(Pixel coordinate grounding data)
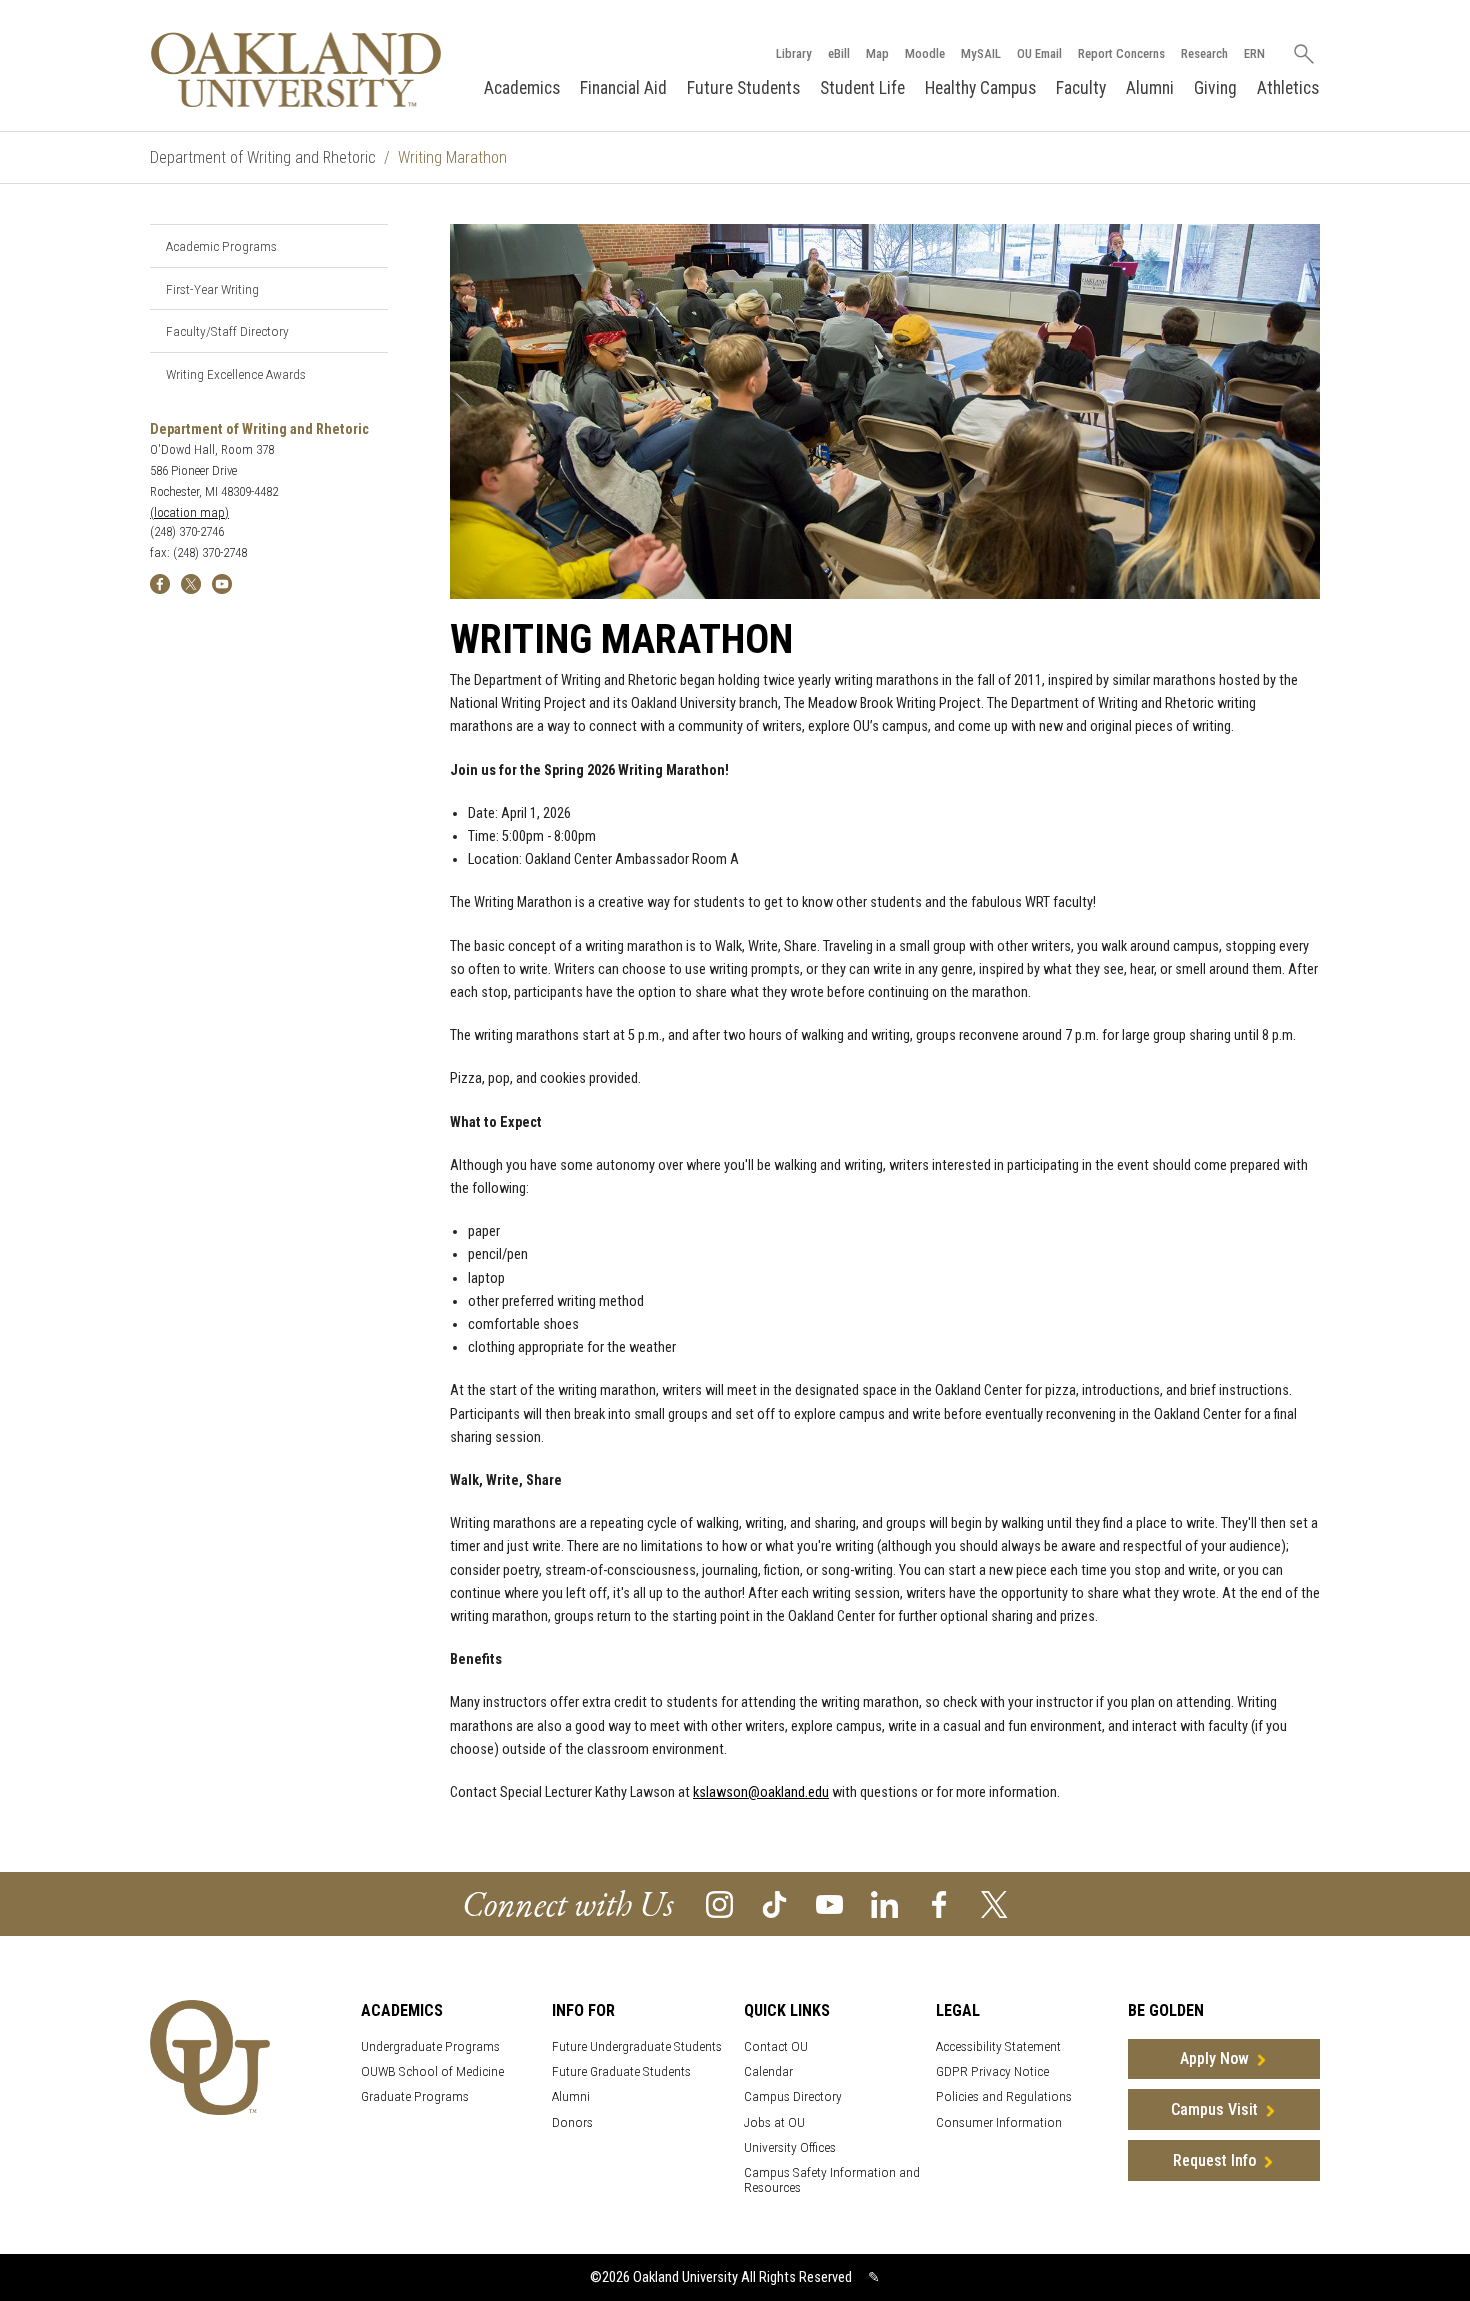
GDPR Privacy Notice (992, 2071)
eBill (839, 53)
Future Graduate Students (621, 2071)
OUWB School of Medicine (432, 2071)
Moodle (925, 53)
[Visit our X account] (994, 1903)
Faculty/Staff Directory (227, 331)
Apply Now (1214, 2058)
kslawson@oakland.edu (761, 1792)
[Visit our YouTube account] (829, 1903)
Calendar (768, 2071)
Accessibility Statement (998, 2046)
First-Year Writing (212, 289)
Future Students (743, 88)
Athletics (1288, 88)
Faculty (1081, 88)
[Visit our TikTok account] (774, 1903)
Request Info (1214, 2160)
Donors (572, 2122)
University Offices (790, 2147)
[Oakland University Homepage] (296, 69)
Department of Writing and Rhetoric (263, 157)
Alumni (1150, 88)
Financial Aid (623, 88)
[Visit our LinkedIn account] (884, 1903)
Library (794, 53)
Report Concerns (1121, 53)
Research (1204, 53)
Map (877, 53)
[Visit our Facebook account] (939, 1903)
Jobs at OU (774, 2122)
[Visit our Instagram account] (719, 1903)
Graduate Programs (415, 2096)
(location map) (189, 512)
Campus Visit (1214, 2109)
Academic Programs (221, 246)
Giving (1215, 88)
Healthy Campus (980, 88)
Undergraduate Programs (430, 2046)
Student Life (862, 88)
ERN (1254, 53)
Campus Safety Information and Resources (832, 2180)
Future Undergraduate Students (637, 2046)
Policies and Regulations (1004, 2096)
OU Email (1039, 53)
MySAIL (981, 53)
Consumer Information (999, 2122)
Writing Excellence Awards (236, 374)
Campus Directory (793, 2096)
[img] (160, 582)
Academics (522, 88)
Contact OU (776, 2046)
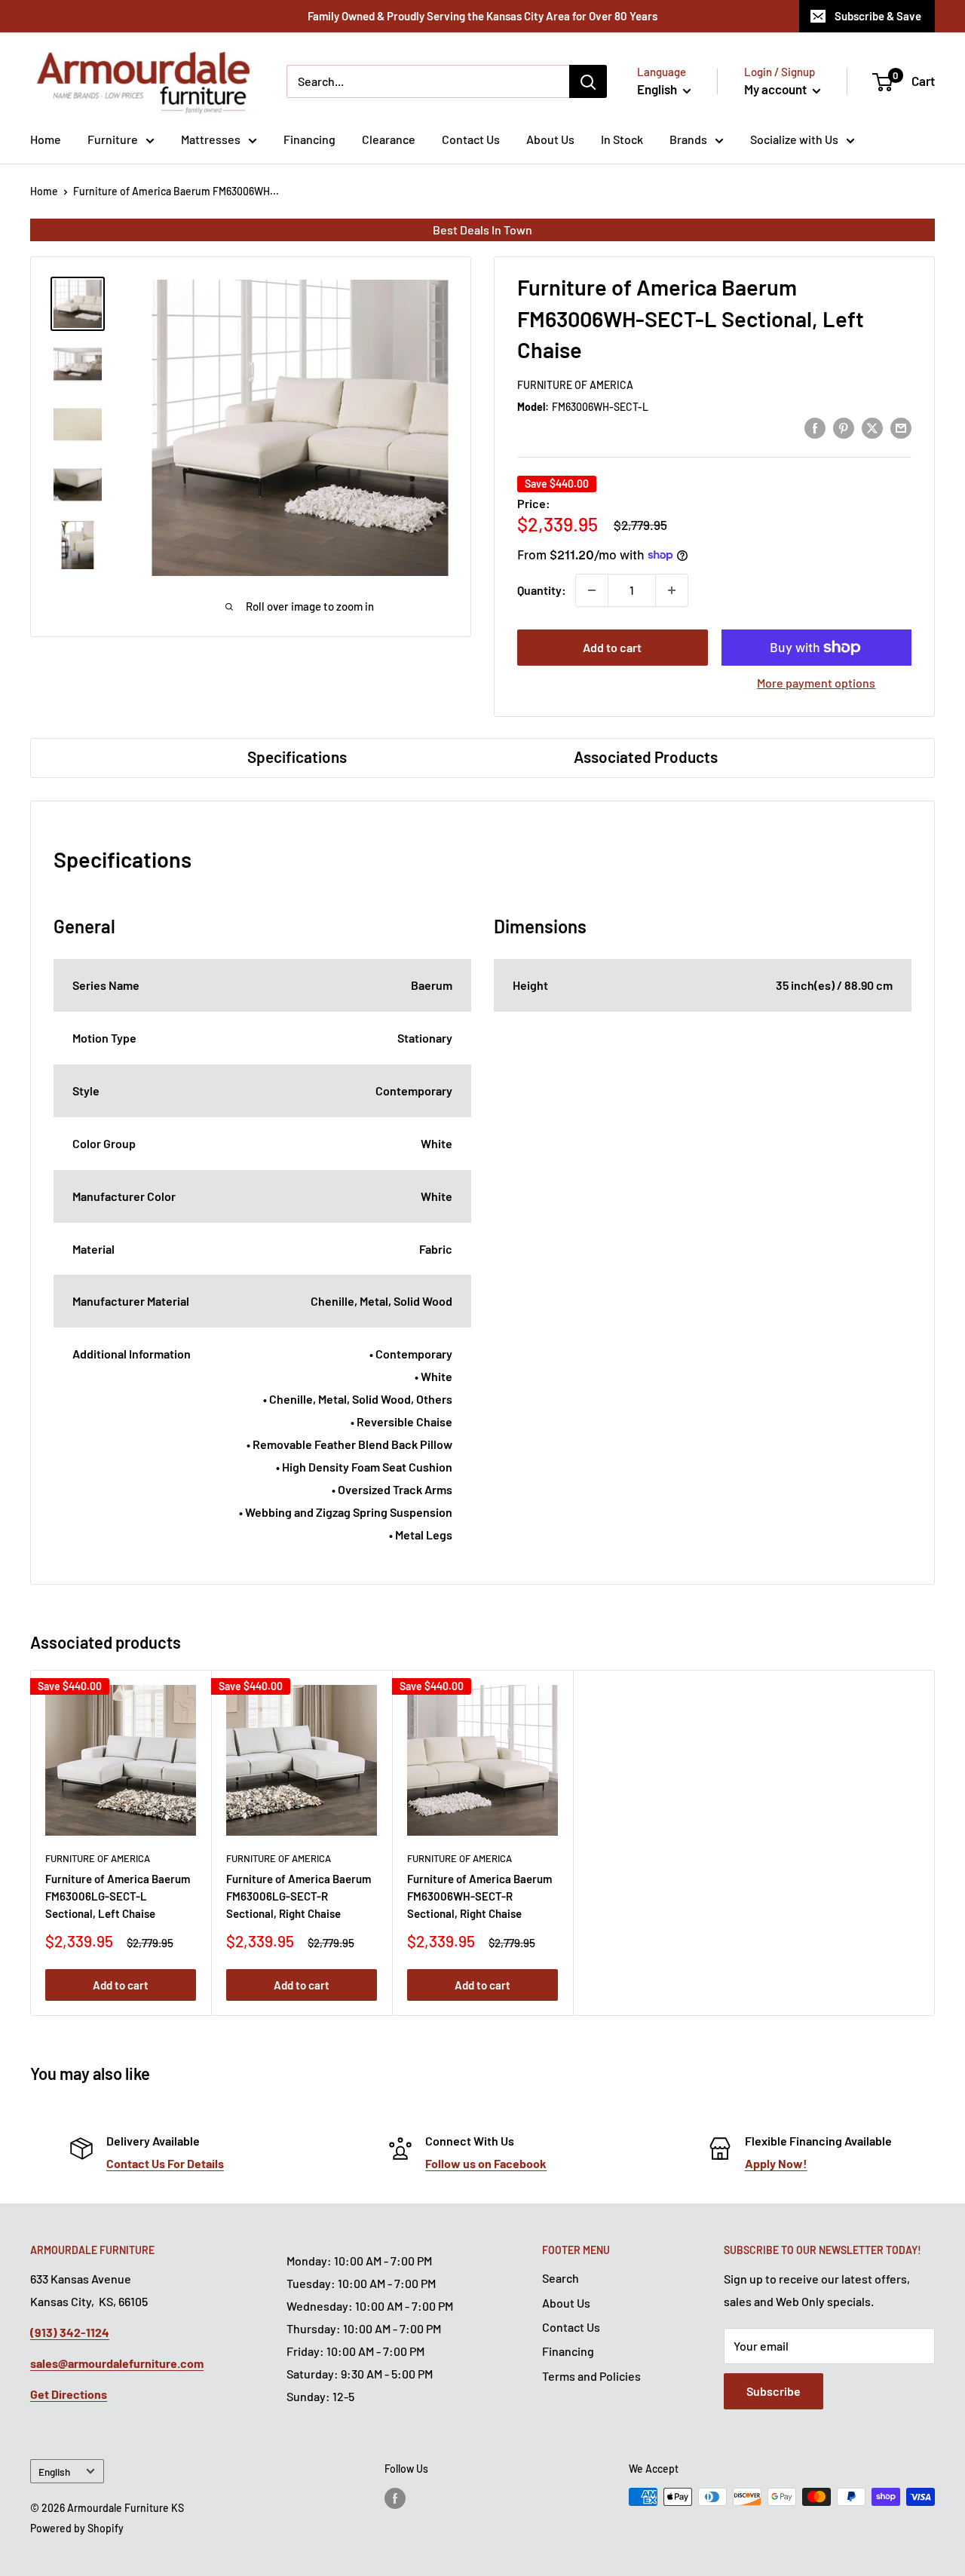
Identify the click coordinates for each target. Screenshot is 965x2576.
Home (45, 139)
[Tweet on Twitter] (872, 427)
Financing (309, 139)
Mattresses (210, 139)
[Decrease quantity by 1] (592, 590)
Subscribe (773, 2391)
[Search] (588, 81)
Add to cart (612, 647)
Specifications (297, 756)
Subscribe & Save (878, 16)
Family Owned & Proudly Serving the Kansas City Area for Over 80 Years (482, 16)
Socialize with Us (794, 139)
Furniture (112, 139)
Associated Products (646, 756)
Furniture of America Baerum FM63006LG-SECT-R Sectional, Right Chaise (298, 1896)
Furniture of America (575, 384)
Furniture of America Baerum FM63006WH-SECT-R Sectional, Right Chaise (479, 1896)
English (54, 2471)
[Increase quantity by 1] (672, 590)
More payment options (816, 682)
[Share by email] (900, 427)
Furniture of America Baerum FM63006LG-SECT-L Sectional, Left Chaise (117, 1896)
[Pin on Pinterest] (843, 427)
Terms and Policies (591, 2376)
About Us (550, 139)
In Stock (622, 139)
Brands (688, 139)
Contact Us (471, 139)
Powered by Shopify (77, 2528)
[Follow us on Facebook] (395, 2498)
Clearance (388, 139)
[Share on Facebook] (815, 427)
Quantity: (541, 590)
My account (776, 88)
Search (560, 2278)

* Assignment *
Copy every line of the data where "Baerum" is found.

* Answer to the exercise *
Furniture of America Baerum FM63006LG-SECT-R Sectional, Right Chaise (298, 1896)
Furniture of America Baerum FM63006WH-SECT-R Sectional, Right Chaise (479, 1896)
Furniture of America Baerum FM63006LG-SECT-L Sectional, Left Chaise (117, 1896)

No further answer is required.